Protecting the coastal region from future development is the main rationale behind the proposed sanctuary, but the community of Clyde River has identified potential economic benefits, too.
Unfortunately, negotiations between the Canadian Wildlife Service, the Qikiktani Inuit Association and the Clyde-River based Igaliqtuuq Steering Committee have been sporadic and infrequent, and have yet to produce an Inuit Impact and Benefits Agreement (IIBA), which the Land Claim Agreement requires before the sanctuary can be established.
“We’re trying to do everything we can at this stage to make it move as quickly as possible,” said Bob McLean, a spokesman with the Canadian Wildlife Service in Ottawa, “but even then it does take time to put together the documents necessary to obtain the funding and build the support for that initiative within the government departments.”

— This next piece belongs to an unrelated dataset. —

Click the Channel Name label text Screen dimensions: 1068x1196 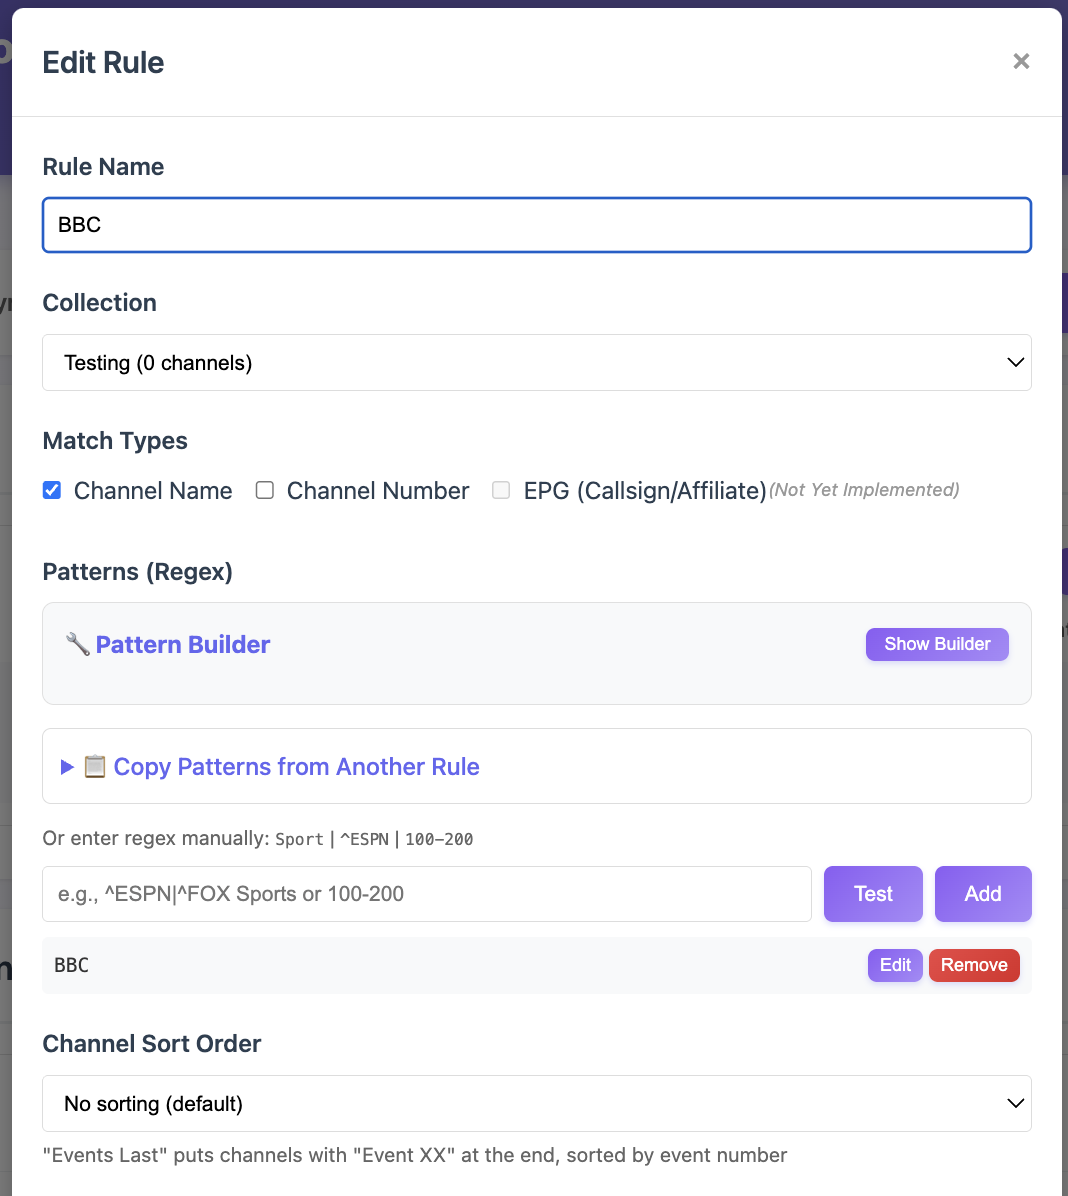tap(153, 491)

McLean said the frustration is shared by everyone who has been involved in the project, but he is reluctant to lay blame for the slowfooting of current negotiations.

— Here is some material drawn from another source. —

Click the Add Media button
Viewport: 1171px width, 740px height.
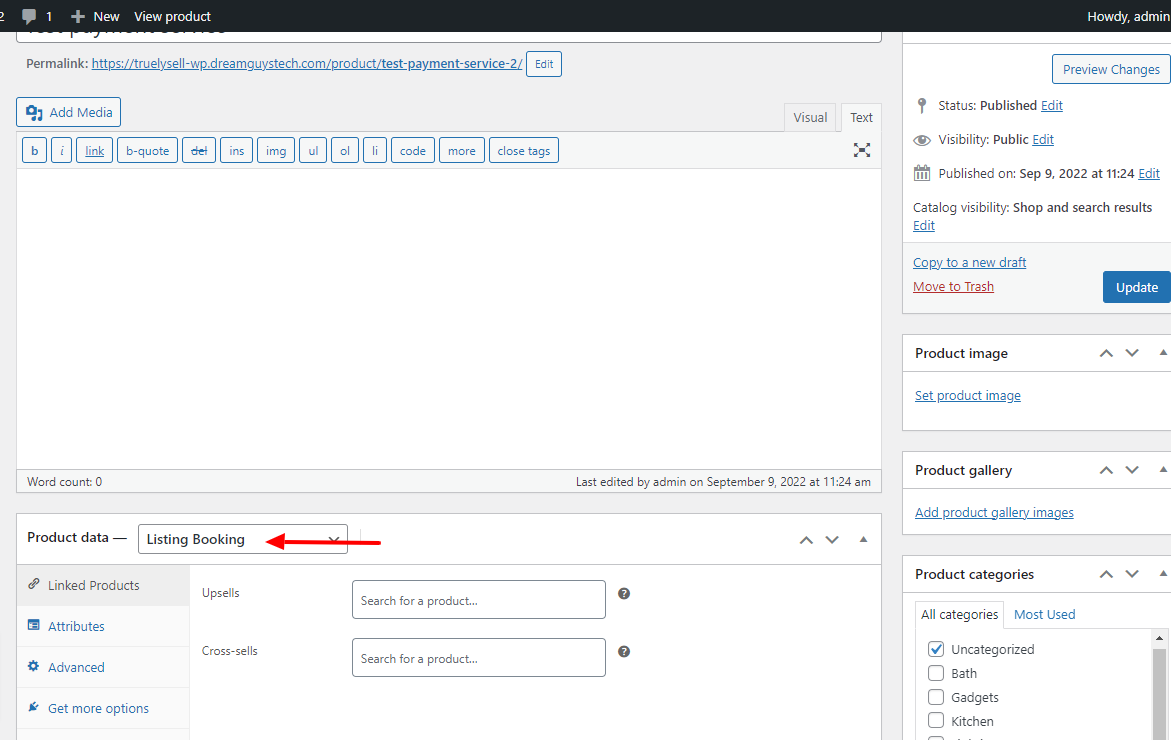(x=68, y=112)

“It’s no one person’s fault, but I will be very candid with you that we certainly would have preferred the file to move more quickly than it has.”
Patrick Palluq, coordinator for the Igaliqtuuq Steering Committee, the designated Inuit organization responsible for representing local interests, said his group is holding out for an IIBA that includes annual funding for both whale research and a local ecotourism industry.
Palluq estimates it would cost $60,000 a year to monitor the animals in Igaliqtuuq, and he’s seeking another $30-$50,000 a year to set up a whale watching business in the community of Clyde River..
The Canadian Wildlife Service, meanwhile, says it is trying to get a financial commitment from the Department of Indian and Northern Affairs, and possibly the Deparment of Fisheries and Oceans, before proceeding with formal IIBA talks.
Meanwhile, the Qikiqtani Inuit Associaion intends to carry out separate negotiations with the Canadian Wildlife Service for a leasing agreement.
Disagreement between the QIA and the Igaliqtuuq Steering Committee over the distribution of financial compensation from Ottawa has been a further obstacle.
“QIA told us that if we are going to try to receive some of the lease payments then we should be putting that into the IIBA,” Palluq said.
One thing seems certain: the Igaliqtuuq marine mammal sanctuary won’t be in place by Canada’s annual Parks Day, July 18.
Negotiators aren’t expected to get back to the bargaining table again until next September.